In the above embodiments, the spatial histology sequencing positioning matching device, the spatial histology sequencing equipment and the computer readable storage medium belong to the same concept as the corresponding spatial histology sequencing positioning matching method embodiments, so that the same technical effects as the corresponding spatial histology sequencing positioning matching method embodiments are achieved, and are not described herein.
Drawings
FIG. 1 is a schematic diagram of an application scenario of a space-histology sequencing-localization matching method in an embodiment;
FIG. 2 is a flow chart of a method of sequencing localization matching of space histology in an embodiment;
FIG. 3 is a flow chart of a method of spatially-organized sequencing-localization matching in an alternative embodiment;
FIG. 4 is a schematic diagram of a space-based sequencing alignment matching device according to an embodiment;
FIG. 5 is a schematic diagram showing the structure of a space-group chemical sequencing apparatus according to an embodiment.
Detailed Description
The technical scheme of the invention is further elaborated below by referring to the drawings in the specification and the specific embodiments.

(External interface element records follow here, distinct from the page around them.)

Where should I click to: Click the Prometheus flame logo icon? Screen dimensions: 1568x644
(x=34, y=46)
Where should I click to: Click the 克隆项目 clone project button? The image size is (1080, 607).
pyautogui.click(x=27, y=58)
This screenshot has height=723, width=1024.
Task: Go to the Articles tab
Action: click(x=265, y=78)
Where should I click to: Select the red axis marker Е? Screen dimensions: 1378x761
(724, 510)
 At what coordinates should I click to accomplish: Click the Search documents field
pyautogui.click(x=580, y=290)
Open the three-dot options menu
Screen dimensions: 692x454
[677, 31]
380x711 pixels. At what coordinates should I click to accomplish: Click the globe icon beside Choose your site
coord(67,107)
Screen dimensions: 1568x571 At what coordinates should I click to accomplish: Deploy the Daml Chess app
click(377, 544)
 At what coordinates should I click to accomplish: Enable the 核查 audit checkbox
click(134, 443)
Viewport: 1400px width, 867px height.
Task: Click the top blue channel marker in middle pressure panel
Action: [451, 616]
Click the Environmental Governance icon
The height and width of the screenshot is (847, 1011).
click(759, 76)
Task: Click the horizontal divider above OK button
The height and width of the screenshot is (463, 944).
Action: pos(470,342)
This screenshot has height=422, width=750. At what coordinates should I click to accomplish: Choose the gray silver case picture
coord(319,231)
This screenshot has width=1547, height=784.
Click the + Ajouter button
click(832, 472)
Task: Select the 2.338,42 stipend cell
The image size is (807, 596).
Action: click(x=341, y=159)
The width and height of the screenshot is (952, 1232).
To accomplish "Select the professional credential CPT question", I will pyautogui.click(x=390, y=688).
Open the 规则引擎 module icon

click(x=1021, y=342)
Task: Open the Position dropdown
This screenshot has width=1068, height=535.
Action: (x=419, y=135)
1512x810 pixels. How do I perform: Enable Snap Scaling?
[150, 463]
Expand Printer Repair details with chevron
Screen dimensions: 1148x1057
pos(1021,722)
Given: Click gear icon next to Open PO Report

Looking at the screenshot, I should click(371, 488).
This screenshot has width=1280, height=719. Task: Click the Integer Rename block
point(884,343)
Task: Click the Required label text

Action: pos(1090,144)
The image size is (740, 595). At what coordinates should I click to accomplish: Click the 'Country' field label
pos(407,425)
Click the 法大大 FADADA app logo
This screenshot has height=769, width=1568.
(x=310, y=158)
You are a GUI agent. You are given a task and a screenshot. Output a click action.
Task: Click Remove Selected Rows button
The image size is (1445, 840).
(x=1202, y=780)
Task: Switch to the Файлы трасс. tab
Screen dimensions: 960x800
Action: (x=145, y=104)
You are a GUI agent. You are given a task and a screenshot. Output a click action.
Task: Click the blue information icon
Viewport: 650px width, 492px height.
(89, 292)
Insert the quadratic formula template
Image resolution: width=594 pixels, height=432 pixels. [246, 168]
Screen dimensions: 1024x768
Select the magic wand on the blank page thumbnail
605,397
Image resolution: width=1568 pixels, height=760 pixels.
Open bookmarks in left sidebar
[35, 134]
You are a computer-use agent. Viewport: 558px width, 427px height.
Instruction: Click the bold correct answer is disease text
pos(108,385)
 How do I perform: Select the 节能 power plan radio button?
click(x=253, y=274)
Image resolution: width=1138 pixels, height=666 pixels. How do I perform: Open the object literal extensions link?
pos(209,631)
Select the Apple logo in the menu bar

The present application will be further described in detail with reference to the accompanying drawings, for the purpose of making the objects, technical solutions and advantages of the present application more apparent, and the described embodiments should not be construed as limiting the present application, and all other embodiments obtained by those skilled in the art without making any inventive effort are within the scope of the present application.
In the following description, reference is made to the expression "some embodiments" which describe a subset of all possible embodiments, it being noted that "some embodiments" may be the same subset or different subsets of all possible embodiments and may be combined with each other without conflict.
In the following description, the terms "first, second, third" and the like are used merely to distinguish between similar objects and do not represent a specific ordering of the objects, it being understood that the "first, second, third" may be interchanged with a specific order or sequence, as permitted, to enable embodiments of the application described herein to be practiced otherwise than as illustrated or described herein.
Before describing embodiments of the present invention in further detail, the terms and terminology involved in the embodiments of the present invention will be described, and the terms and terminology involved in the embodiments of the present invention will be used in the following explanation.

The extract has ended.